Use VBA for Excel 2003 and earlier (though you could still use it in 2007 if you want).
VSTO is for Excel 2003 or 2007.
The old Excel 4.0 macro language should definitely not be used anymore, they keep disabling parts and the functionality is disappearing. We're having to rewrite all our spreadsheets to get the old macros out.
Macros are also another name for VBA code.
An Add-in is just another Excel workbook that has code in it (like VBA), so that you can use the code in different books, and keep the code directly out of the users book.
An UDF is just a function written in VBA that get's called as a worksheet function in a cell in a spreadsheet (it can also be stored in an Add-in).
Lance has good definitions to your questions. In terms of what to use when, VBA vs VSTO--if you are needing to use .net framework go with VSTO. For instance is I wanted to make a VB.net program interface with a spreadsheet learning VSTO would be the way to go (that and vba does not have an array.sort like vb.net which drives me crazy). However if you are making a nifty spreadsheet that will do some cool things for your end users (formulas, charts etc) just whip up some VBA code within the spreadsheet. It all depends on what you have to do. Best tool for the job.
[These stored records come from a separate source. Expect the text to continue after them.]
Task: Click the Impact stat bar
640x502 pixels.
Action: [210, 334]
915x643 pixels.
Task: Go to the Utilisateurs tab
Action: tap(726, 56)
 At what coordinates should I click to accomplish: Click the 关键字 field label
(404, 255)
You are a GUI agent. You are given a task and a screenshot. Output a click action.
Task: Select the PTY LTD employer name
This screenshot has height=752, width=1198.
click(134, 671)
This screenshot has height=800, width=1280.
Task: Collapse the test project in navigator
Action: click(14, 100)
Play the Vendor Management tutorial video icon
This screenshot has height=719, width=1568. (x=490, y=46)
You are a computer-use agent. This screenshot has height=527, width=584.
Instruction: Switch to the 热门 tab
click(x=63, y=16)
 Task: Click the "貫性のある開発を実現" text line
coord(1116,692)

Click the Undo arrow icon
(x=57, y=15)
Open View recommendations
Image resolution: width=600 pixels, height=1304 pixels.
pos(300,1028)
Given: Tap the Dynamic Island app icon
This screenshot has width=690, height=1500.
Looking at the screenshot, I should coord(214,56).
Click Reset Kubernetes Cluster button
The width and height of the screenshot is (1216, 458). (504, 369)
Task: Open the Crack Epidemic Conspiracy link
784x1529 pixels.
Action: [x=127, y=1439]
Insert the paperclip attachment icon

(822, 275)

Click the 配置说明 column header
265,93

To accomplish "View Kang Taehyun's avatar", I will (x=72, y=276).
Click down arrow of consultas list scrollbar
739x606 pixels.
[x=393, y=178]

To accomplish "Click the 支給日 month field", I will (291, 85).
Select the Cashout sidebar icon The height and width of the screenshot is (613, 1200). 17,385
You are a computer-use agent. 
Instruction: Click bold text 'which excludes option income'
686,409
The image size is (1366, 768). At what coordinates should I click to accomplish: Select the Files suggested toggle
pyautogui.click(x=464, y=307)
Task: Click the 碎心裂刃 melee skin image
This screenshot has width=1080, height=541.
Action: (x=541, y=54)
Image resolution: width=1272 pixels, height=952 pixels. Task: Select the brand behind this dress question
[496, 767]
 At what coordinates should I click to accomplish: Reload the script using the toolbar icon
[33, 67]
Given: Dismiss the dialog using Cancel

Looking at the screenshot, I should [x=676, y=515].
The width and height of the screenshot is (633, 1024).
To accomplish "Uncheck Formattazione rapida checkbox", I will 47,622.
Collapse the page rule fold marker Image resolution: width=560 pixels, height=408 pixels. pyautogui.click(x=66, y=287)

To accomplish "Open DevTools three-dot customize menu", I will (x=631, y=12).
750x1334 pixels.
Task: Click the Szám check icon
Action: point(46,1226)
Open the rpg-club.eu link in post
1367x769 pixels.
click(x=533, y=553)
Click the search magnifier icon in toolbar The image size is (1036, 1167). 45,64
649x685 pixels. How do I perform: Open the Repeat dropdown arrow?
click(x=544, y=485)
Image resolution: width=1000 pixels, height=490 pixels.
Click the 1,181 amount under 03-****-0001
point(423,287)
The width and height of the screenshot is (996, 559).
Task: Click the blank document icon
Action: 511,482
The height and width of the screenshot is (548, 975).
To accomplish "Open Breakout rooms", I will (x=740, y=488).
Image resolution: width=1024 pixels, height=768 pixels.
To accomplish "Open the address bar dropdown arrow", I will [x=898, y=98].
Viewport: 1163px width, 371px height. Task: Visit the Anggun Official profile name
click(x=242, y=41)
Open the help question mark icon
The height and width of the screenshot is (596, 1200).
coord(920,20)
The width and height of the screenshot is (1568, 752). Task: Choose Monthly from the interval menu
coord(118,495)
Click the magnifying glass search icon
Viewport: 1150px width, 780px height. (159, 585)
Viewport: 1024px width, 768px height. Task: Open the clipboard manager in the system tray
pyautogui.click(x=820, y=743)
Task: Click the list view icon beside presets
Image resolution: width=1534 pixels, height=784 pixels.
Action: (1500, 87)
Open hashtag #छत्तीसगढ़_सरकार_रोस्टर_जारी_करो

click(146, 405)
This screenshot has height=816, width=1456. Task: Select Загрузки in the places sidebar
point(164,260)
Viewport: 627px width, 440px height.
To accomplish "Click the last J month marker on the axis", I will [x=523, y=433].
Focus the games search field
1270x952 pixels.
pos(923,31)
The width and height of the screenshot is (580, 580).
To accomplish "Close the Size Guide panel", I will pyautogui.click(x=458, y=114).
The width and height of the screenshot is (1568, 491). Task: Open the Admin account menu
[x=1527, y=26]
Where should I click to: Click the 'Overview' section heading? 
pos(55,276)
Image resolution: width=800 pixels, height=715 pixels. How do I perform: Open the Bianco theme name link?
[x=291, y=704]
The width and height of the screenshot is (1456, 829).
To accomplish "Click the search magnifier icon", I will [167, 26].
A few more points from the VBA side of things:
Add-in - All of your non-trivial code should go in an add-in. A typical project for me consists of an add-in that contains all of the code, a data store (database, text file, Excel workbook) to hold the data, and one or more templates as presentation layer or user interface. You don't have to use an add-in; code will work just fine in modules within your templates. However, it's a good practice to keep your project layers separate. Code goes in an add-in, data goes in a data store, presentation pieces go in a workbook or workbooks. This way, you can change your code without affecting the other two layers. Or you can change a presentation template without affecting the existing data.
UDF - This is declared with the Function keyword. Use a function if you need to return a single value (or array or object instance etc). Custom worksheet functions are UDFs because they only return a value to a cell. They don't change any properties of the cell except the Value property. You can't apply borders or fonts, for example, via a function.
Macro - Also called a procedure, they are declared with the Sub keyword. Use a procedure if you need to do something other than return a value, such as if you need to manipulate parts of the Excel object model.